3. Authentication – In addition to encryption, a proper SSL certificate also provides authentication. This means you can be sure that you are sending information to the right server and not to a criminal’s server. For example, while logging into your online bank account you can be sure you are entering your login credentials into the legitimate server which belongs to the bank and not an unauthorized entity or a hacker. This once happened with a well established bank when a group of hackers created a similar looking webpage and managed to get login credetials of a large number of unsuspecting online users of the bank.
4. PCI(Payment Card Industry) Compliance – It is also important to know that a website cannot take credit card information unless it passes certain audits such as PCI compliance which require a proper SSL certificate.
5. Protect your users from phishing attacks – A phishing attack is an a type of online attack where a criminal tries to impersonate your website. Because it is very difficult for these criminals to receive a proper SSL certificate, they won’t be able to perfectly impersonate your site. This means that your users will be far less likely to fall for a phishing attack because they will be looking for the trust indicators in their browser, such as a green address bar, and they won’t find it on the fake website.
Who issues the SSL Certificate?
A certificate authority is an entity which issues digital certificates to organizations or people after validating them. Certification authorities have to keep detailed records of what has been issued and the information used to issue it, and are audited regularly to make sure that they are following defined procedures.
Trusted SSL providers will only issue an SSL certificate to a verified company that has gone through several identity checks. Certain types of SSL certificates, like EV SSL Certificates, require more validation than others.

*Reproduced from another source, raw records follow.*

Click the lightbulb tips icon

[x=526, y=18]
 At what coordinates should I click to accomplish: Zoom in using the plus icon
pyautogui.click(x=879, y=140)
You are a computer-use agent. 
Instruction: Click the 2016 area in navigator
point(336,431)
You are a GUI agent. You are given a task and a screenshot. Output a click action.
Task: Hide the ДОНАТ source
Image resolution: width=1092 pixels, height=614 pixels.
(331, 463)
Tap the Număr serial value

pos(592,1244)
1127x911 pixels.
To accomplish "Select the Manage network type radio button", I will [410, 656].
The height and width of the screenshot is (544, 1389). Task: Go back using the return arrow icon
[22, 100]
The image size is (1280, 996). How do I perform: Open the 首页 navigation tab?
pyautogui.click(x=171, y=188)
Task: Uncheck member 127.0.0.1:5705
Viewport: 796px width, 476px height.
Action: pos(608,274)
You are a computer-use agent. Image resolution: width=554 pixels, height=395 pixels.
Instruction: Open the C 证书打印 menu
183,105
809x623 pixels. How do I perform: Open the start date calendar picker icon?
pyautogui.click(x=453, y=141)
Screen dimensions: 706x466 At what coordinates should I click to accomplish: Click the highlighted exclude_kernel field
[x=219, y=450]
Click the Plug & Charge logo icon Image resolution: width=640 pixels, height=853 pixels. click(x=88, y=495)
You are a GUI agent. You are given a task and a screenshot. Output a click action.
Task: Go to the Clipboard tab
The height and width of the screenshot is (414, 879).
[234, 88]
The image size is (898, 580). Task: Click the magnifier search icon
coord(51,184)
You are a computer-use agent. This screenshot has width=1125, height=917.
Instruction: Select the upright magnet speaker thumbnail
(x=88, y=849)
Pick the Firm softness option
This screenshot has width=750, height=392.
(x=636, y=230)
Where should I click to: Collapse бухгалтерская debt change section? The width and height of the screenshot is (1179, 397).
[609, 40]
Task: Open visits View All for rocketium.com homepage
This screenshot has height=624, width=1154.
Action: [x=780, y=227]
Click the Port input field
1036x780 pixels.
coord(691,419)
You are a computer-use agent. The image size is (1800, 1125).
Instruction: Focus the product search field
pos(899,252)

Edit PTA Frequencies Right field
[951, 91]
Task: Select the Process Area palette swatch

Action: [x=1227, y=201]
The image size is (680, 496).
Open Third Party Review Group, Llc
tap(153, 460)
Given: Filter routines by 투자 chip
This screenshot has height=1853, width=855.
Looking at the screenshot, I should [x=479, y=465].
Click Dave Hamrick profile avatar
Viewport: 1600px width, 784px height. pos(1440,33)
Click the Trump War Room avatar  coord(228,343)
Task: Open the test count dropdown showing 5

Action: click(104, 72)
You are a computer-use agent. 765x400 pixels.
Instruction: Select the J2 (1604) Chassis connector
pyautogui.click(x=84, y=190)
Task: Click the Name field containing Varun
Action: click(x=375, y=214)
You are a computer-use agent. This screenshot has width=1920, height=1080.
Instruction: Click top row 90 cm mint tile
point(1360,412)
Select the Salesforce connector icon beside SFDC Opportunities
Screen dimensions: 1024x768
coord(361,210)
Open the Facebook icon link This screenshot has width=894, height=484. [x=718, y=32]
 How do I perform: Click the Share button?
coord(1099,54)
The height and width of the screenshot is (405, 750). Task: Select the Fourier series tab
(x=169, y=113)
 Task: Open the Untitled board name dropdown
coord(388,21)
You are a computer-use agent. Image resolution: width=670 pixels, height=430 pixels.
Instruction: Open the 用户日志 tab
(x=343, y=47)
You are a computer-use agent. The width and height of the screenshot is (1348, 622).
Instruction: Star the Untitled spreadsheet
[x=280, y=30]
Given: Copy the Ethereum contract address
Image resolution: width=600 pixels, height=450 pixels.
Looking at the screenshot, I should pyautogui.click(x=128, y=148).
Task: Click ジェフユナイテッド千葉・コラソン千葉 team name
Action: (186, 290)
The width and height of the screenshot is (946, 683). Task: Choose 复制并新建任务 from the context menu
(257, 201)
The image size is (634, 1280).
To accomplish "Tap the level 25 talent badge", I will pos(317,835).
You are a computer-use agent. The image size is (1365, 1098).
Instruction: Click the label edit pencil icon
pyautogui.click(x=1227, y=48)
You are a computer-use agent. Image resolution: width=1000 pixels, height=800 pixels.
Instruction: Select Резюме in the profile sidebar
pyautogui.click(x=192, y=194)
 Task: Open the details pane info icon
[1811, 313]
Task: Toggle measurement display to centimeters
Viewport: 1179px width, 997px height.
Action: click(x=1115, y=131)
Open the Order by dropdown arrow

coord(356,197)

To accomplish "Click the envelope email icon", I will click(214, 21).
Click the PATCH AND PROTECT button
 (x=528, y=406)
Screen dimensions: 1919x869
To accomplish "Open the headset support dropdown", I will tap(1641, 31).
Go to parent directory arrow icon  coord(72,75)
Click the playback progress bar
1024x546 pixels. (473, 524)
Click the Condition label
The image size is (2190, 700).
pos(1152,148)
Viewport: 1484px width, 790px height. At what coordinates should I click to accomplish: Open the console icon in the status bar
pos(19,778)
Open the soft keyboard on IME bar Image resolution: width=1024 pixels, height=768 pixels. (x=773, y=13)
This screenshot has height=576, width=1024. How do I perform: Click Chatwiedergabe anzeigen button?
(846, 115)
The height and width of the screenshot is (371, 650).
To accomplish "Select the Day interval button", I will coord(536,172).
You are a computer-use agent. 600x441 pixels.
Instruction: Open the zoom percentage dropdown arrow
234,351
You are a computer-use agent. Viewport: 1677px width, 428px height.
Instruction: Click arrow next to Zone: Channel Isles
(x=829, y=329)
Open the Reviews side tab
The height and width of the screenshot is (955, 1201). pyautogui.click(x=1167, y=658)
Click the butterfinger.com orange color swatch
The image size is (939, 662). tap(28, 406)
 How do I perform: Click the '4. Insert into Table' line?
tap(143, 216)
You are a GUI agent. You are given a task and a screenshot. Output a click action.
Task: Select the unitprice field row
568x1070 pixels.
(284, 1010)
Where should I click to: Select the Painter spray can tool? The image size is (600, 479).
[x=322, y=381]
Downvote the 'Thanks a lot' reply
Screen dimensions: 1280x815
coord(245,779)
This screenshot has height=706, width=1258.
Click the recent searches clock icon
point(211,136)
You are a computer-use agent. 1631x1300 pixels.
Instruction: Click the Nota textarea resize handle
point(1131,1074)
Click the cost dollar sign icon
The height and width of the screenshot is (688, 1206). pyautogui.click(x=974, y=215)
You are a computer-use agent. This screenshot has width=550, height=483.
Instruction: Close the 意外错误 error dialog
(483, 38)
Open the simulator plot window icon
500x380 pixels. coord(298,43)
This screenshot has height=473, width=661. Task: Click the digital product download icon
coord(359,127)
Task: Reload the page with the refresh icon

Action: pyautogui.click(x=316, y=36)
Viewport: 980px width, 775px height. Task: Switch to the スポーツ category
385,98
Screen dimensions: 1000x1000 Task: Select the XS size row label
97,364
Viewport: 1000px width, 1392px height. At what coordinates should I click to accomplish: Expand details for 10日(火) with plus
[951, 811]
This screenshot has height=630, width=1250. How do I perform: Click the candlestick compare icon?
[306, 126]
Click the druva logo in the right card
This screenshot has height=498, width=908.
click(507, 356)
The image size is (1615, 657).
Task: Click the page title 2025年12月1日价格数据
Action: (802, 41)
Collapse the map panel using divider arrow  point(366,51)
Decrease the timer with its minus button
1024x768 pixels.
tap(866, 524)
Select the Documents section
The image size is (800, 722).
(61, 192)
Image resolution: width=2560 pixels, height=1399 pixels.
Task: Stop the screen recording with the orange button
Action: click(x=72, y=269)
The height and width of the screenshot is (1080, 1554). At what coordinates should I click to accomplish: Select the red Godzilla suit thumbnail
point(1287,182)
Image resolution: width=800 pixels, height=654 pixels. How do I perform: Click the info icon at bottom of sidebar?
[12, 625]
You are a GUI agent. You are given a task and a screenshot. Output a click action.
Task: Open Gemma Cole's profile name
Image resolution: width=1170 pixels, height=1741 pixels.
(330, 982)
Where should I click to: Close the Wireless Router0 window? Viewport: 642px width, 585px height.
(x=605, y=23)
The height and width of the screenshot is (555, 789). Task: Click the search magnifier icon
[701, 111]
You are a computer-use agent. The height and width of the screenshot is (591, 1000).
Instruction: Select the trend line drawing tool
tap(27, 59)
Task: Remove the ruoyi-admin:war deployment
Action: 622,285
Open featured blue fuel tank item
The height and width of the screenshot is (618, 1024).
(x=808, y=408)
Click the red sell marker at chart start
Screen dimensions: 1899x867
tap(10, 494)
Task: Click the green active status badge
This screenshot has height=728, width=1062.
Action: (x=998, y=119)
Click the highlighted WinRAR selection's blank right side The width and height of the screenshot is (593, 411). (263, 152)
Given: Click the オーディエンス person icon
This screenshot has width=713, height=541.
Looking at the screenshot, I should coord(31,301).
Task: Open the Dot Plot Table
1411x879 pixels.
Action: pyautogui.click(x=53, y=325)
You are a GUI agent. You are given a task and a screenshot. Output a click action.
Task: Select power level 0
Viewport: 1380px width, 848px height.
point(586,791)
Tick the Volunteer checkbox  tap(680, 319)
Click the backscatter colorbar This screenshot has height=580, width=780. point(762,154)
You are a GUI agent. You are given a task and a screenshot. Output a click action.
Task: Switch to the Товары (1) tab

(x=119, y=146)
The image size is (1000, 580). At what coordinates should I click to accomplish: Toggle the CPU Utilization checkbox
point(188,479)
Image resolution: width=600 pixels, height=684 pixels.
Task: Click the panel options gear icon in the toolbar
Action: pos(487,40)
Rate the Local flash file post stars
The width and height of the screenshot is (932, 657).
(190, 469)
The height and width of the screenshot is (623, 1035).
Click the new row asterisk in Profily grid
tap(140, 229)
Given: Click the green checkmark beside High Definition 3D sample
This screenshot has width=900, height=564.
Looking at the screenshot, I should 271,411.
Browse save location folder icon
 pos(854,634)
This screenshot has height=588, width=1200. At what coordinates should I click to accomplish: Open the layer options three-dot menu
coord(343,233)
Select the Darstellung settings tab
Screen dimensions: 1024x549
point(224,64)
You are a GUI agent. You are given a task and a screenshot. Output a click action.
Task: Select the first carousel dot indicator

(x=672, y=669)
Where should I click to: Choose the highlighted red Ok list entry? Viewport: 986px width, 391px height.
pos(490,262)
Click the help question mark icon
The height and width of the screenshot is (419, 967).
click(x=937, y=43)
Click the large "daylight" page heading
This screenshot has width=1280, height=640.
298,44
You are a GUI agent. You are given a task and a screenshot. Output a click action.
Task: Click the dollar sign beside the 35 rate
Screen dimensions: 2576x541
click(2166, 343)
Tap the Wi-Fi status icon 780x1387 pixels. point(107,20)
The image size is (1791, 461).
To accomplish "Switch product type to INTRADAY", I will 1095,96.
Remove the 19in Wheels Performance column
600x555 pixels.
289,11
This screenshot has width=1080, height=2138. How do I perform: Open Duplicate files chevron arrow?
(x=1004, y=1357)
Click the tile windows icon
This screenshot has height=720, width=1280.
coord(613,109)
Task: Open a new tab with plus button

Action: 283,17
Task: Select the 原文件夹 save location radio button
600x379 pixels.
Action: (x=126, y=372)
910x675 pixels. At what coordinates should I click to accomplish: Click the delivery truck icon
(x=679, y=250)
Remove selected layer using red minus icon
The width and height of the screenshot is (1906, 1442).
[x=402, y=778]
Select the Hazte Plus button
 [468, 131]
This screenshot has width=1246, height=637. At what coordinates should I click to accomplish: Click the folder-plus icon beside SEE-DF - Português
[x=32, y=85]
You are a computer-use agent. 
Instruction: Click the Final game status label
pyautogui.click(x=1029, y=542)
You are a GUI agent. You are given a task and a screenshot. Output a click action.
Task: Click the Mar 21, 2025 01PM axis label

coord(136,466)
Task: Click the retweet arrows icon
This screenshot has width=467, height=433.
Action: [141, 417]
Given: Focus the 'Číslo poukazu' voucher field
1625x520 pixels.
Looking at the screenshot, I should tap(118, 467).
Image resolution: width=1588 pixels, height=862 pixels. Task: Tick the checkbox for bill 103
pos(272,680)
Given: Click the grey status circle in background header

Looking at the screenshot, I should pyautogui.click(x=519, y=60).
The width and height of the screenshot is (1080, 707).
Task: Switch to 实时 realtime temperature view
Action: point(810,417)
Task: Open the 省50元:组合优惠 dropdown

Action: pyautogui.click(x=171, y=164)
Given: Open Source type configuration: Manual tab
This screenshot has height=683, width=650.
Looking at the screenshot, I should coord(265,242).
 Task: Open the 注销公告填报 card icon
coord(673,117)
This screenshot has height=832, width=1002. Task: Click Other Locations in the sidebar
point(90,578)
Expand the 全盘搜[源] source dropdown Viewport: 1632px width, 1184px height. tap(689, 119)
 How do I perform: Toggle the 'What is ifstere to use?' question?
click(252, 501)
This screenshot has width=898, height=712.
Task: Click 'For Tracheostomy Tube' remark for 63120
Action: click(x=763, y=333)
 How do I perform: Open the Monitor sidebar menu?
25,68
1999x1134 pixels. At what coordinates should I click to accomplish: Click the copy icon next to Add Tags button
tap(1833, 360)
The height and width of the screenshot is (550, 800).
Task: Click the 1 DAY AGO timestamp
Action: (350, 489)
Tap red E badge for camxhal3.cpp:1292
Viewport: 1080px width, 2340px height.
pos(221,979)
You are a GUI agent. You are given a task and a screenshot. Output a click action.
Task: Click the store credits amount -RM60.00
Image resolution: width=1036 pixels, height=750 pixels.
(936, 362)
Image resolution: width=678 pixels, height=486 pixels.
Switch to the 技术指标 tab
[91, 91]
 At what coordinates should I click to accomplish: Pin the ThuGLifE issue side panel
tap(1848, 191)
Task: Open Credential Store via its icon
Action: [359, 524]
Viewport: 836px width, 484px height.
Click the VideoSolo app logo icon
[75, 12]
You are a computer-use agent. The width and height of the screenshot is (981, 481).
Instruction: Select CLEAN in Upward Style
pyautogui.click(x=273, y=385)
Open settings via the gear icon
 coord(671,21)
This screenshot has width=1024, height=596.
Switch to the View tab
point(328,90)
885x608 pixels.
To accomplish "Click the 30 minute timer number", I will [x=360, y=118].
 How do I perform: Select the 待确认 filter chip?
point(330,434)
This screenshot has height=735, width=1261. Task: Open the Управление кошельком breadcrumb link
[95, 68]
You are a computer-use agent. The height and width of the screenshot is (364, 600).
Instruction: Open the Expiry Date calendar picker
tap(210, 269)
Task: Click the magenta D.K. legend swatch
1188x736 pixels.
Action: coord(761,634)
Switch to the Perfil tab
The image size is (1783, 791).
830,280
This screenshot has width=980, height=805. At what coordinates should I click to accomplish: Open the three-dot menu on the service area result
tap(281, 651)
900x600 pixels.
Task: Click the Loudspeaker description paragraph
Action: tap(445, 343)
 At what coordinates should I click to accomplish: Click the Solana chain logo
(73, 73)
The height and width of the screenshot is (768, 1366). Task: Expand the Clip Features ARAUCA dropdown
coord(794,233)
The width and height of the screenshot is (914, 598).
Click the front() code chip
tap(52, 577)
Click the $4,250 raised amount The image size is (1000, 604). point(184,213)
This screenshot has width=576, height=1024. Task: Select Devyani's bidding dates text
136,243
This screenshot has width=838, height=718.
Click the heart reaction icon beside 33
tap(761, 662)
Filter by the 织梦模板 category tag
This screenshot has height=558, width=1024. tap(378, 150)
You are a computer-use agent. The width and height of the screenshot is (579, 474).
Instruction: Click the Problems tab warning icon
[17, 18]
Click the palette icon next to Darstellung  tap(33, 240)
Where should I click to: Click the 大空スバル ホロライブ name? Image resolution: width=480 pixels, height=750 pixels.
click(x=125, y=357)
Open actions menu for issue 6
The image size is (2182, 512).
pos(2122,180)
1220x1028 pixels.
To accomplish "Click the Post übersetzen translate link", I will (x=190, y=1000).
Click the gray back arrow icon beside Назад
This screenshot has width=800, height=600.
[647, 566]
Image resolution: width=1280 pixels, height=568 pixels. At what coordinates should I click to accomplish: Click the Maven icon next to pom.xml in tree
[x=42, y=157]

Which Certificate Authority is the best?
You can get a certificate for $50 that does that exact same thing as a certificate sold for $1000 from another certificate authority. It is the exact same SSL encryption.
Why the difference? Trust is the biggest difference. Since some established players in this field like VeriSign have been around for longer than other certificate authorities, more people trust them so they can charge more. You are essentially paying for the brand.